Related to this is the question of our national character. I submit that it takes two to make liars and cowards and bullies. The system makes people tell lies because it punishes the truth. This happens in any country where freedom is curtailed or the intelligence agencies and police become interfering and dictatorial. It happened in the Soviet Union during the Stalinist era and in the Shah’s Iran and in Latin American countries under military rule. The worst case of this kind now is North Korea. In all these countries people are afraid to tell the truth; there is no free press and so people become liars, sycophants and cowards. In such cases good journalism and academic research dies and the country becomes backward and weak. In short, a bad system can distort character and undo the strengths of a nation.
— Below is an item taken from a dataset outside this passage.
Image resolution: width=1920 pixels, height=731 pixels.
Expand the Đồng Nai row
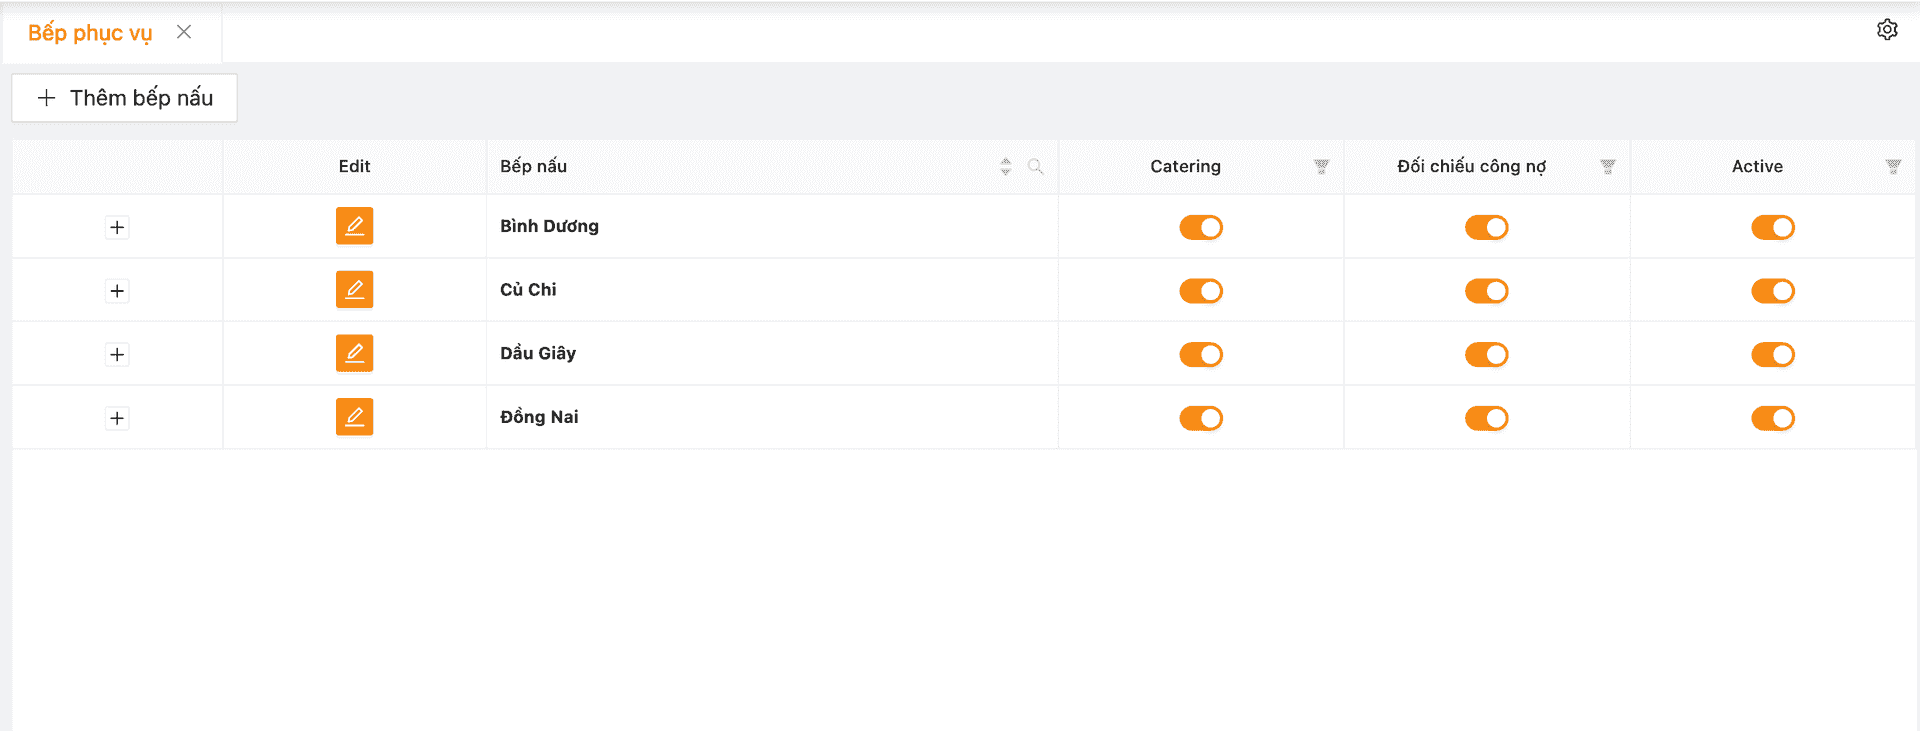(x=117, y=418)
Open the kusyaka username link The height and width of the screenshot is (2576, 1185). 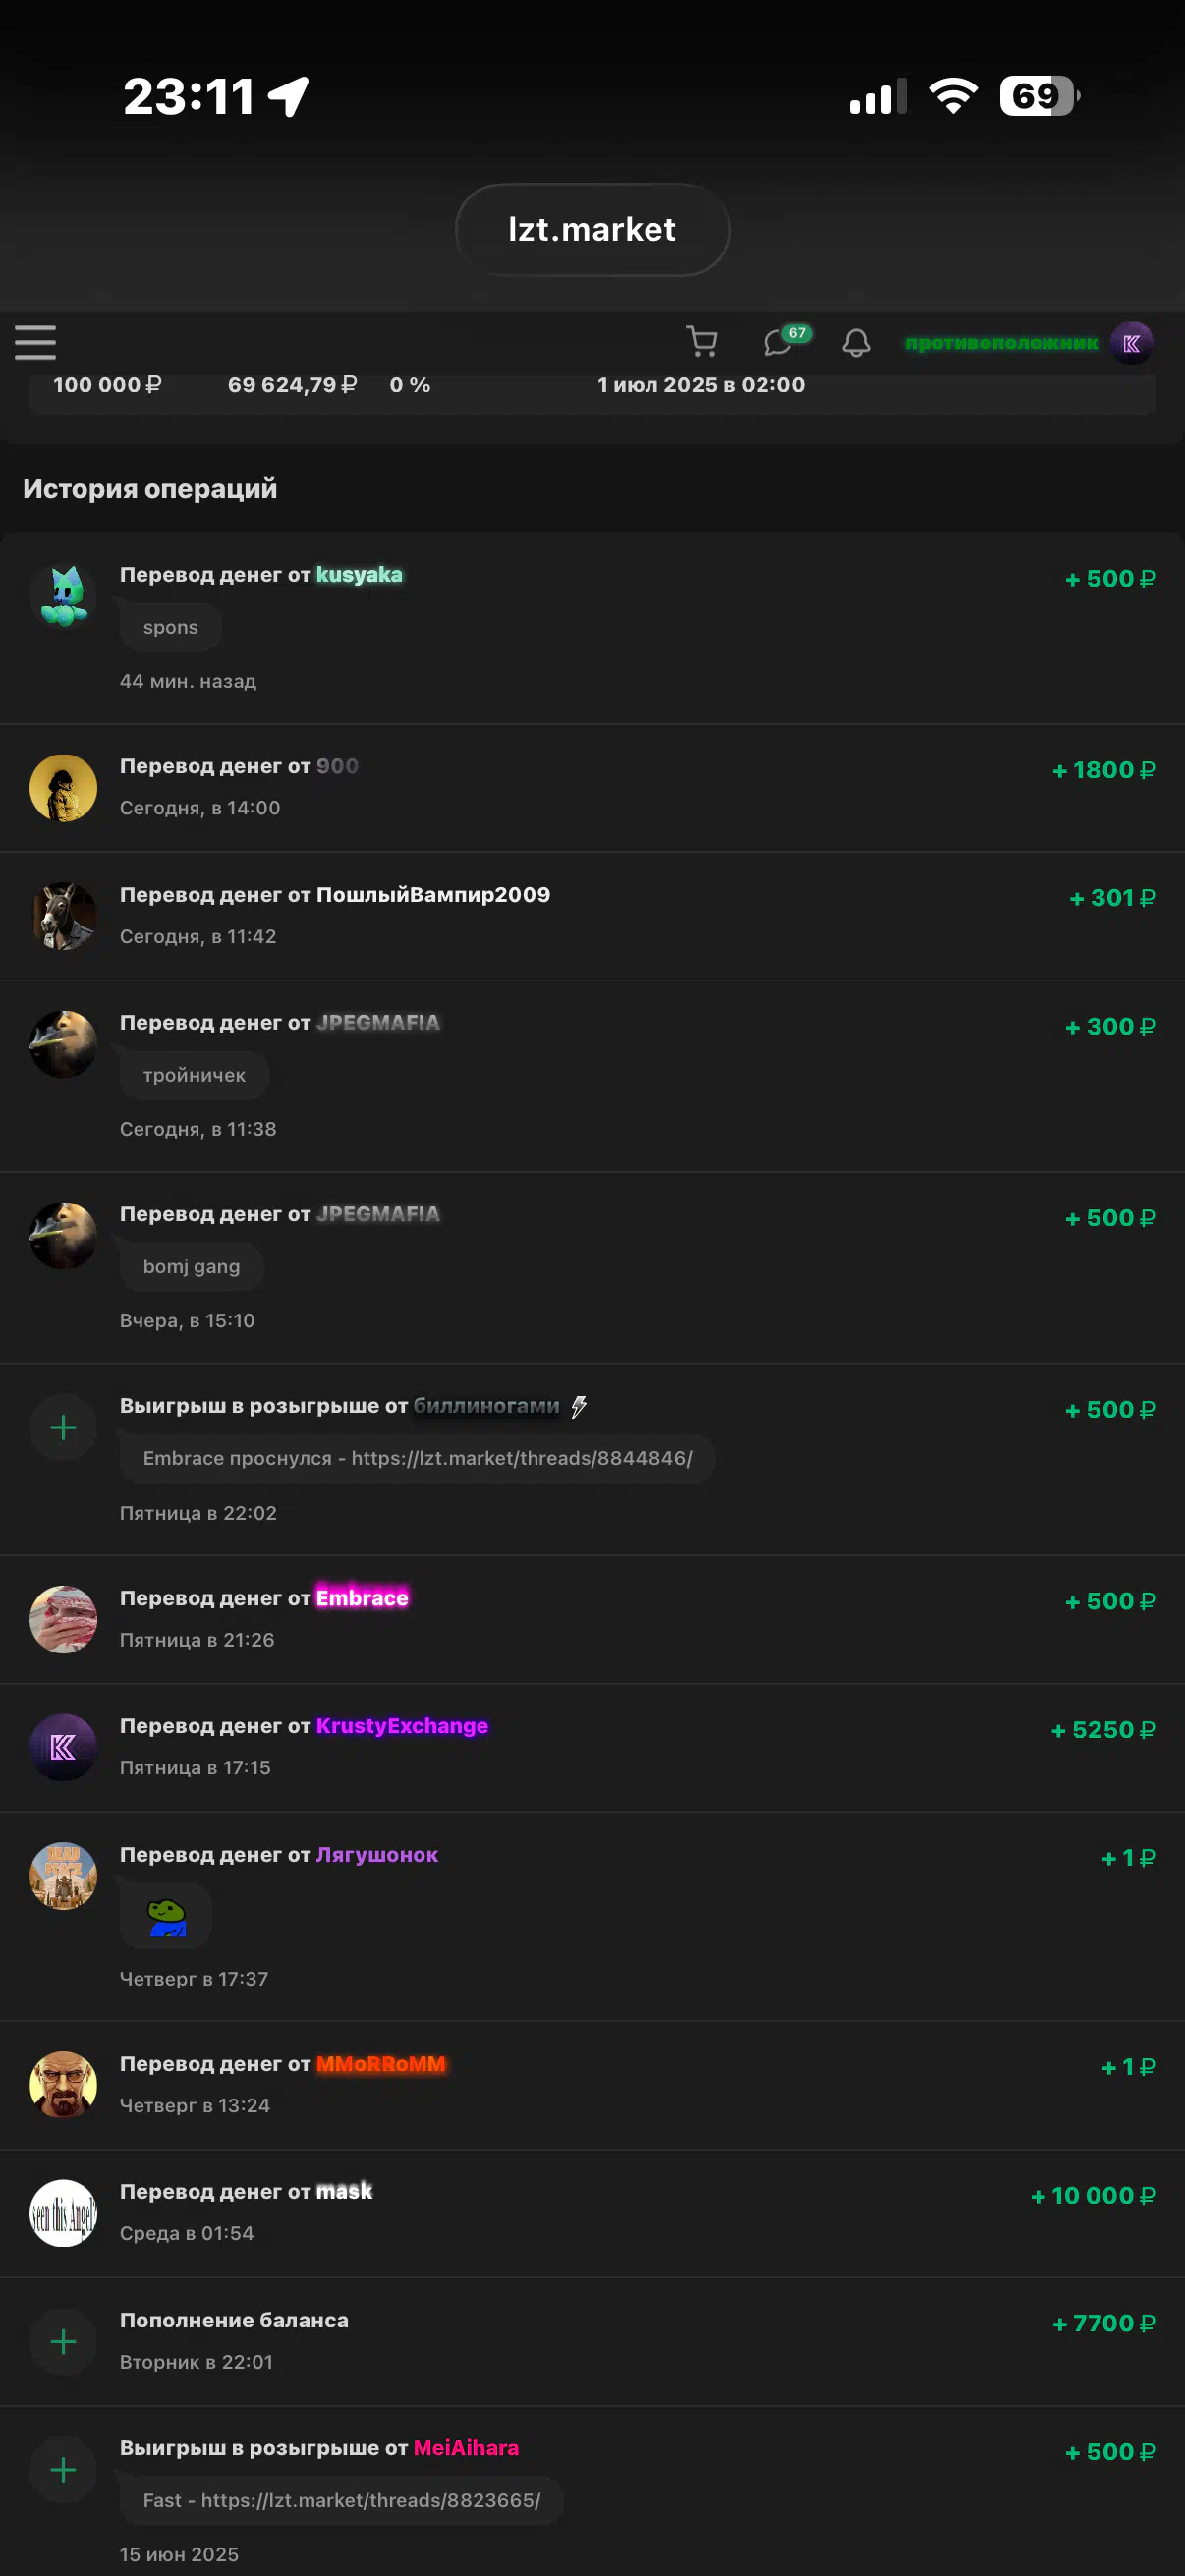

Liberal democratic practices can curtail the power of the intelligence agencies and the police and save Pakistan from such a calamity.
As for creating bullies, the system creates them when it does not punish them in such a manner that the people can see and be deterred. That is what is wrong with dictatorships: they make it impossible to punish the dictator and those he favours because institutions are weak and personalities strong. That is why no kings, including the Mughals whom we celebrate as being great, can ever be praised as an institution. They may be individually good but they promote the concept of one-person rule which is as good as the person himself. What the state wants is the rule of institutions, the law and to ensure that this does happen we need a very truthful and courageous press and an independent judiciary. When these two institutions improve, national character will also improve and we will start acting according to human interest which, incidentally, will also be in the national interest.